Sunday Aug 13th 2.30pm. 

Speirs Centre, PN Boys High School, Featherston Street (opposite Mega Mitre 10).

Conductor: Andrew Atkins.

Soloist: Maaike Christie Beekman.

Concert with a French theme:

Fauré - Pavane, op. 50 

Berlioz - Les Nuits d'été, with mezzo-soprano solo

Ravel - Pavane pour une infante défunte

Ravel - Ma Mère L’Oye

GABRIEL FAURÉ (1845 – 1924), Pavane in F-sharp minor for orchestra, Op. 50

Not as famous internationally as his teacher Camille Saint-Saëns or his pupil Maurice Ravel, Gabriel Fauré produced relatively few large-scale compositions. He was already too busy as chief organist at the Madeleine, director of the Paris Conservatory, a critic for Le Figaro, and president of various musical associations.
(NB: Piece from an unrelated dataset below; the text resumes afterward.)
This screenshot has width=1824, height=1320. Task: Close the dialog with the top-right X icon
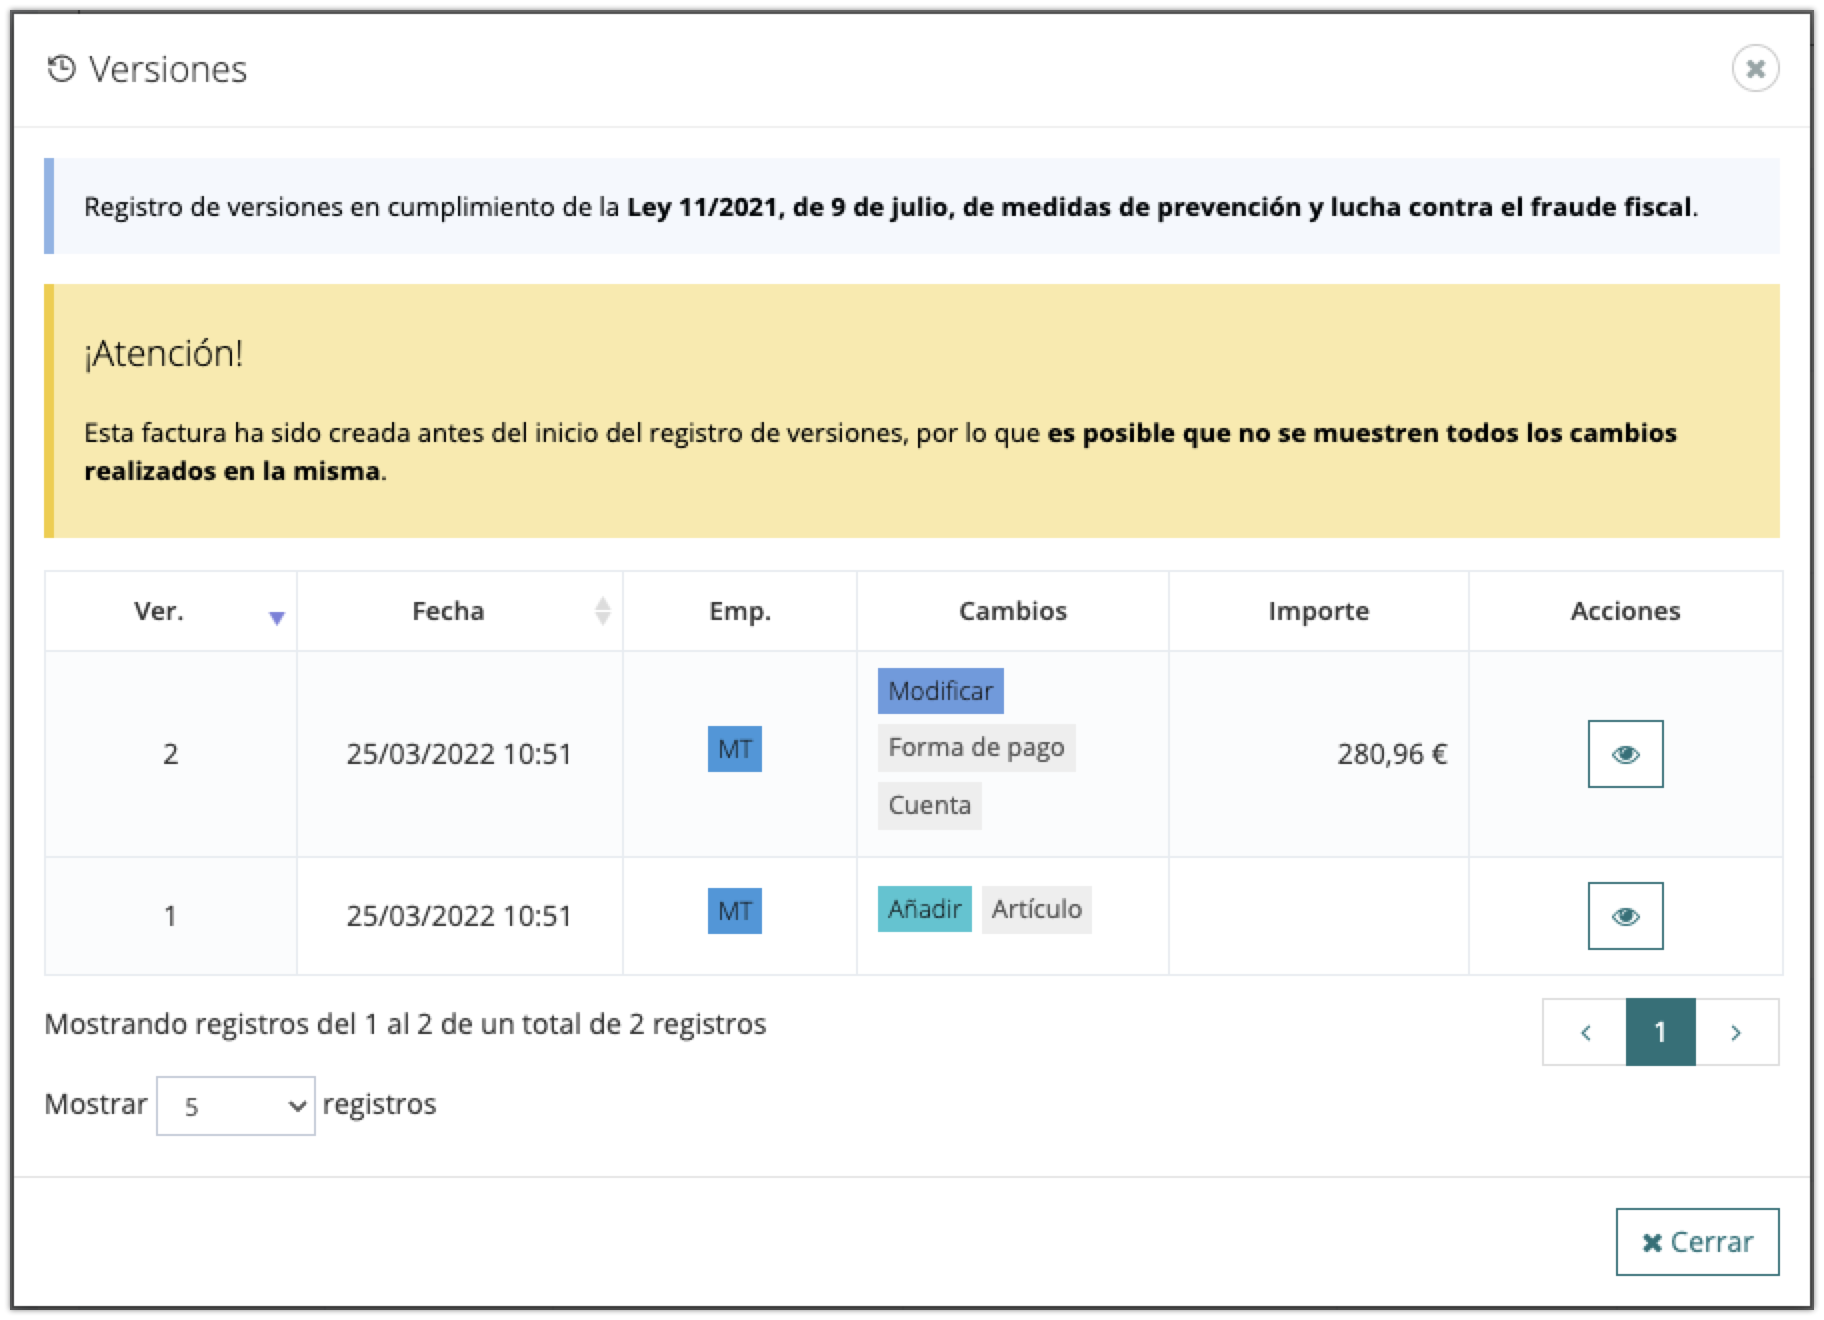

He was also a frequenter of Parisian salons, finding his way into the pages of ‘A la recherche du temps perdu’ (Remembrance of Things Past) by his friend and admirer the novelist Marcel Proust, who alludes to him in passages such as ‘Le style rapide, anxieux, charmant avec lequel M. de Charlus jouait le morceau schumanesque de la Sonate de Fauré’ (The rapid, anxious, enchanting style in which Monsieur de Charlus played the Schumannesque passage of Fauré’s Sonata). Among Fauré’s acquaintances and patrons was Élisabeth de Caraman Chimay, Countess Greffulhe, ‘the undisputed queen of Parisian society’. To her the Pavane is dedicated. Originating as a piano piece, written for a popular concert series in 1887, it was reissued by Fauré in an orchestrated version with optional part for (invisible) chorus in 1888. The intimately scored piece begins serenely with a haunting flute melody played over a steady pizzicato, evoking a stately Renaissance court dance. A contrasting middle section, louder and more agitated and featuring solo French horn, ultimately yields to a varied return of the opening material with the focus again on the flute. Although Fauré himself characterized his Pavane as no more than ‘elegant’ (and himself played the piano version rather briskly – see the 1913 recording at https://www.youtube.com/watch?v=_tQ36TFvNoM ), it has cast a long shadow. A choreographed version, ‘Las Meninas’, was in the permanent repertoire of Sergei Diaghilev’s Ballets Russes. Debussy and Ravel both imitated it, the latter in the two pavanes being performed in this concert.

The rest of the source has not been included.